Bob Reitemeier, Chief Executive of The Children’s Society, said:
“Everyone supports the need to safeguard children from harm, and this scheme is a reminder of our collective responsibility in this regard. We know that more needs to be done to keep our children safe and we look upon this scheme as a positive development”.
Jane Haywood, Chief Executive of the Children's Workforce Development Council said:
"Protecting children and young people is the responsibility of us all. The Vetting and Barring Scheme is an important step forward in helping us to safeguard children by providing additional checks on people who work with them, whether in a paid or voluntary capacity."
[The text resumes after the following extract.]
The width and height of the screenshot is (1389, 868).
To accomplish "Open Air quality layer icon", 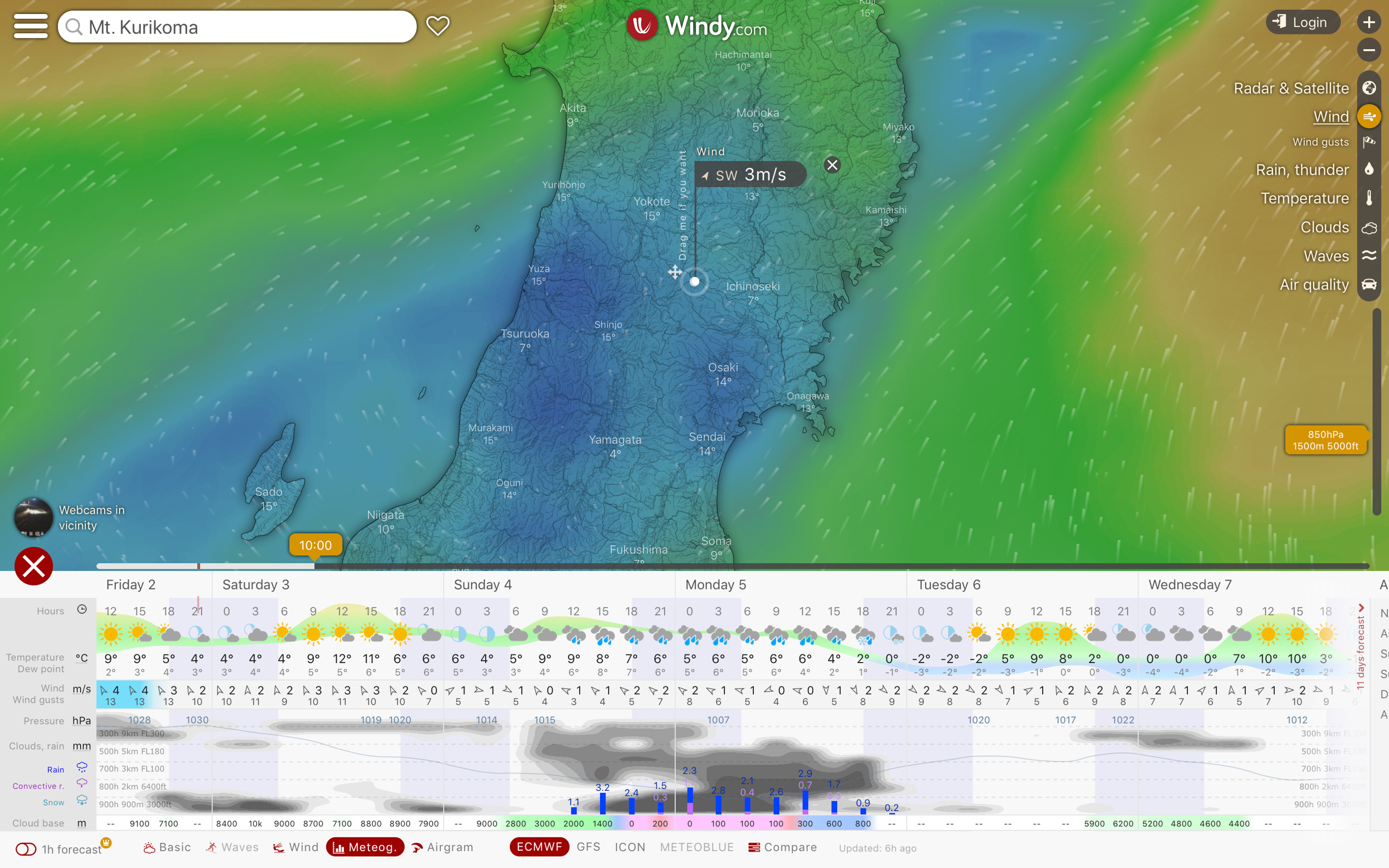I will [1369, 285].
David Pearson, Chief Executive of Churches’ Child Protection Advisory Service, said:
“We are delighted with this new scheme. We are convinced it represents a major step forward in the protection of children and vulnerable adults.”
NOTES TO EDITORS
1. The UK already has one of the most advanced systems in the world for carrying out checks on all those who work in positions of trust with children and vulnerable adults.
2. The new VBS will be delivered under the Safeguarding and Vulnerable Groups Act 2006, which was passed by Parliament following the Bichard Inquiry.
3. In January this year, the ISA took over responsibility for the decisions on new cases referred under existing regulations (List 99, POCA and POVA) from Government Ministers.
4. Further milestones in the new Scheme follow later. In particular:
- July 2010 - new entrants and employees looking to work or volunteer with vulnerable groups can start to apply to become ISA registered;
- November 2010 – new entrants must become ISA registered before starting work with vulnerable groups; and
- April 2011 – existing workers must start to become ISA-register.
5. The Vetting and Barring Scheme covers England, Wales and Northern Ireland. A separate but aligned scheme will be implemented in Scotland in 2010.
6. Further information can be found at www.isa-gov.org.uk
, including guidance from the ISA for employers on how to fulfil their new duty to refer an employee who causes harm or poses a risk.